# BoldTranscriptsEx
A library for converting transcripts from various speech-to-text providers into Bold's unified transcript format. Currently supports:
- AssemblyAI transcripts (including paragraphs, sentences, and chapters)
- Deepgram transcripts (with speaker diarization support)
## Installation
Add `bold_transcripts_ex` to your list of dependencies in `mix.exs`:
```elixir
def deps do
[
{:bold_transcripts_ex, "~> 0.4.2"}
]
end
```
## Usage
### Converting AssemblyAI Transcripts
```elixir
# Basic conversion
{:ok, bold_transcript} = BoldTranscriptsEx.Convert.from(:assemblyai, transcript_json)

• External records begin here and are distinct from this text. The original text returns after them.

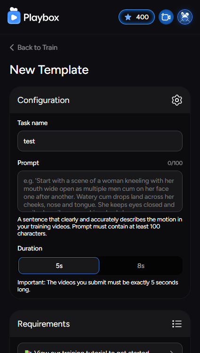Select the 8s duration option
The width and height of the screenshot is (200, 353).
coord(141,266)
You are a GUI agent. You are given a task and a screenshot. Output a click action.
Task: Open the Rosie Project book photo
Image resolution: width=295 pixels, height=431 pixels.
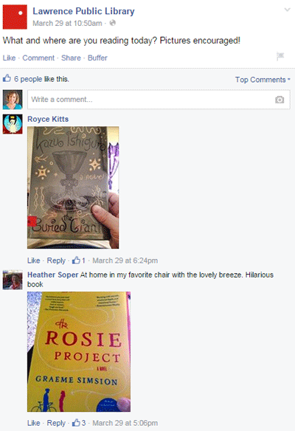tap(79, 351)
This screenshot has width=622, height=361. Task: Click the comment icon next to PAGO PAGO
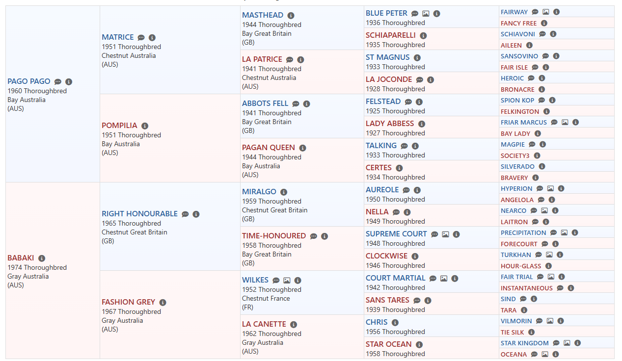coord(58,82)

# With paragraphs and sentences data
{:ok, bold_transcript} = BoldTranscriptsEx.Convert.from(:assemblyai, transcript_json,
paragraphs: paragraphs_json,
sentences: sentences_json
)
# Converting chapters to WebVTT
{:ok, webvtt} = BoldTranscriptsEx.Convert.chapters_to_webvtt(:assemblyai, transcript_json)
```
### Converting Deepgram Transcripts
```elixir
# Language parameter is required for Deepgram
{:ok, bold_transcript} = BoldTranscriptsEx.Convert.from(:deepgram, transcript_json,
language: "en"
)
```
## Output Format
The converted transcript follows Bold's unified format:
```elixir
%{
"metadata" => %{
"duration" => float(), # Duration in seconds
"language" => string(), # Language code
"source_url" => string(), # Original audio URL
"speakers" => [string()] # List of speaker identifiers
},
"utterances" => [ # List of speech segments
%{
"start" => float(), # Start time in seconds
"end" => float(), # End time in seconds
"text" => string(), # Transcribed text
"confidence" => float(), # Confidence score
"speaker" => string() # Speaker identifier
}
],
"paragraphs" => [ # List of paragraphs (AssemblyAI only)
%{
"start" => float(), # Start time in seconds
"end" => float(), # End time in seconds
"sentences" => [ # List of sentences in paragraph
%{
"start" => float(),
"end" => float(),
"text" => string()
}
]
}
]
}
```
## License
This project is licensed under the MIT License.